**** EXTRACT PROVIDED ****

Common drug most likely to land seniors in the hospital.
High-risk drugs for seniors aren’t the ones you might think. Take warfarin, trade name Coumadin. Millions of seniors do. For people with certain kinds of heart trouble, or who have had a stroke, Coumadin works against the blood’s tendency to clot, and saves lives. In cases of accidental overdose, however, it causes uncontrolled bleeding, and is the likeliest drug to put people over 65 in the emergency room. To further complicate matters, Warfarin interacts with a number of common medications, such as antibiotics, in ways that alter the blood’s clotting ability.
A team of researchers from the Centers for Disease Control and Prevention (CDC) and Emory University studied almost 100,000 emergency hospitalizations due to adverse drug events between 2007 and 2009. The results, published in the New England Journal of Medicine, showed that nearly two-thirds of such hospitalizations were due to hemorrhages caused by unintentional overdoses, and that warfarin was the leading culprit, accounting for about one third of the admissions and costing “hundreds of millions of dollars annually.” Prescription painkillers and sedatives, generally considered to be a major hazard for seniors, account for a mere fraction of hospital admissions—about 1.2%.

**** DATA ****

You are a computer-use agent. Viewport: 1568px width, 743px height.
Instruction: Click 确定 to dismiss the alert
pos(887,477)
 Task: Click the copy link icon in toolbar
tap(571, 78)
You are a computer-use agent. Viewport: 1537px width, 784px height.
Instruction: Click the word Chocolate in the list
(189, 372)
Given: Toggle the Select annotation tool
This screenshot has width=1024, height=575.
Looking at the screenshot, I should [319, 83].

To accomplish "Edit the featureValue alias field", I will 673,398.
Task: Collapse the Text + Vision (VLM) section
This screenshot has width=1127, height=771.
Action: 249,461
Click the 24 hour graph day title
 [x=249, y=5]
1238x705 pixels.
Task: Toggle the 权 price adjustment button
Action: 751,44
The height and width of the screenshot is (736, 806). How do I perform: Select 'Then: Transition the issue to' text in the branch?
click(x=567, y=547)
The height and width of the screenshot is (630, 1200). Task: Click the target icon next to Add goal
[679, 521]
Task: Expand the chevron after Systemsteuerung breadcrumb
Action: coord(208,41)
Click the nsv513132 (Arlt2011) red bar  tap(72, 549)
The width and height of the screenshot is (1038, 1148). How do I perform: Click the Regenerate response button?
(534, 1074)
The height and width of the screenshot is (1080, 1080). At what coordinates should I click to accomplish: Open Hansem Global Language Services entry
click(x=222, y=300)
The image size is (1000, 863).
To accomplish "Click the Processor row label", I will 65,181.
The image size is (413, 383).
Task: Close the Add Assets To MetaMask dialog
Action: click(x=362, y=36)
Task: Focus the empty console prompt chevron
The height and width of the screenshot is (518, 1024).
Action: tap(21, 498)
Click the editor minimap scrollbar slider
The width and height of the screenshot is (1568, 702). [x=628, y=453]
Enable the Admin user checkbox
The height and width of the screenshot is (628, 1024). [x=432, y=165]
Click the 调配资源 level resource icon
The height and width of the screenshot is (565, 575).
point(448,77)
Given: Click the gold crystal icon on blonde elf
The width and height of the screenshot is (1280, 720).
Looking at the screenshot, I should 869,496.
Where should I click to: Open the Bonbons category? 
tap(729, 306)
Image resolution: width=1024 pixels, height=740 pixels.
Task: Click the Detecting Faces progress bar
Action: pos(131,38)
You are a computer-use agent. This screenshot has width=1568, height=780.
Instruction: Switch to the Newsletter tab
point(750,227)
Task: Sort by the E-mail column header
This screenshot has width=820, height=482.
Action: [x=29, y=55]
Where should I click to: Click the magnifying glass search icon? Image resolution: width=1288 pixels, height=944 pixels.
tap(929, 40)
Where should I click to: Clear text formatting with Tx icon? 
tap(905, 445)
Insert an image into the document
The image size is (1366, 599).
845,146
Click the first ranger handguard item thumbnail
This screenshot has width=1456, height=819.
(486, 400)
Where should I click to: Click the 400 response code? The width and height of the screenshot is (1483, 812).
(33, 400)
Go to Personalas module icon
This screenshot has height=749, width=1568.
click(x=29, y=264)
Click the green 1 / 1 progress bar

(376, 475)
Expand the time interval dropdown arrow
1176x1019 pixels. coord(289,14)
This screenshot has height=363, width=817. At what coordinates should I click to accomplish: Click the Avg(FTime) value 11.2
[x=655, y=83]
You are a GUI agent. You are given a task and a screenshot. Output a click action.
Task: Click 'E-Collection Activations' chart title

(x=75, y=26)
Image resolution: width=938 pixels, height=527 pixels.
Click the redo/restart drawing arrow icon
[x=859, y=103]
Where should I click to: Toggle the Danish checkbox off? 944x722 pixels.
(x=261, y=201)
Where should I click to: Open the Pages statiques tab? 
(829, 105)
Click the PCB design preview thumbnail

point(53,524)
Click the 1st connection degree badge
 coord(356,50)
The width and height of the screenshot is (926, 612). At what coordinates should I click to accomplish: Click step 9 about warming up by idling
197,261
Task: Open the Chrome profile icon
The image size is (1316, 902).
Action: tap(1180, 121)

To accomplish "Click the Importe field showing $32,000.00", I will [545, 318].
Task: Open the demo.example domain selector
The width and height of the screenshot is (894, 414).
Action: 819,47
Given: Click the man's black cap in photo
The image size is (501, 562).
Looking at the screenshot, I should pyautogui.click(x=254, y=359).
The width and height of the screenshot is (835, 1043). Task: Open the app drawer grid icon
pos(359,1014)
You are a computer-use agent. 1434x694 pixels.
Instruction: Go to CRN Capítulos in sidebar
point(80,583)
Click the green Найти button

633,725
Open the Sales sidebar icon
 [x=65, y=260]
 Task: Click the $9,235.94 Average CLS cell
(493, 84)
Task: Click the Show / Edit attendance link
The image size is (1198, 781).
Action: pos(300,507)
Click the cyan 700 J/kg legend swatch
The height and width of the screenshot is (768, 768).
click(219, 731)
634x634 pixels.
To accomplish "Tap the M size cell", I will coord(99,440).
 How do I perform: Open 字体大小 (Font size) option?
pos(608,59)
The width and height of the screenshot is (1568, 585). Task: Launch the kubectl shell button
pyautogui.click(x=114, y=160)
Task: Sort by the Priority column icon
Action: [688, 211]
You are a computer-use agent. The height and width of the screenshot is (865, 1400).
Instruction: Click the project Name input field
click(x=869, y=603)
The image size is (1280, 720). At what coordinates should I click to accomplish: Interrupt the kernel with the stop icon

****

TASKS FOR THIS EXERCISE:
A. Transcribe the passage of the warfarin article from "Common drug most" up to and including "blood’s clotting ability.".
B. According to the warfarin article, between which years did the emergency hospitalizations studied by the researchers occur?
C. State whether each of the following statements agrees with the warfarin article, answering yes or no and quoting the words of the article that decide it. (i) Warfarin accounted for about one third of the admissions studied. (ii) The study's results were published in the Journal of the American Medical Association. (iii) Prescription painkillers and sedatives account for about 12% of hospital admissions.

EXERCISE ANSWERS:
A.
Common drug most likely to land seniors in the hospital.
High-risk drugs for seniors aren’t the ones you might think. Take warfarin, trade name Coumadin. Millions of seniors do. For people with certain kinds of heart trouble, or who have had a stroke, Coumadin works against the blood’s tendency to clot, and saves lives. In cases of accidental overdose, however, it causes uncontrolled bleeding, and is the likeliest drug to put people over 65 in the emergency room. To further complicate matters, Warfarin interacts with a number of common medications, such as antibiotics, in ways that alter the blood’s clotting ability.

B. Between 2007 and 2009.

C.
(i) Yes: "warfarin was the leading culprit, accounting for about one third of the admissions"
(ii) No: "published in the New England Journal of Medicine"
(iii) No: "account for a mere fraction of hospital admissions—about 1.2%"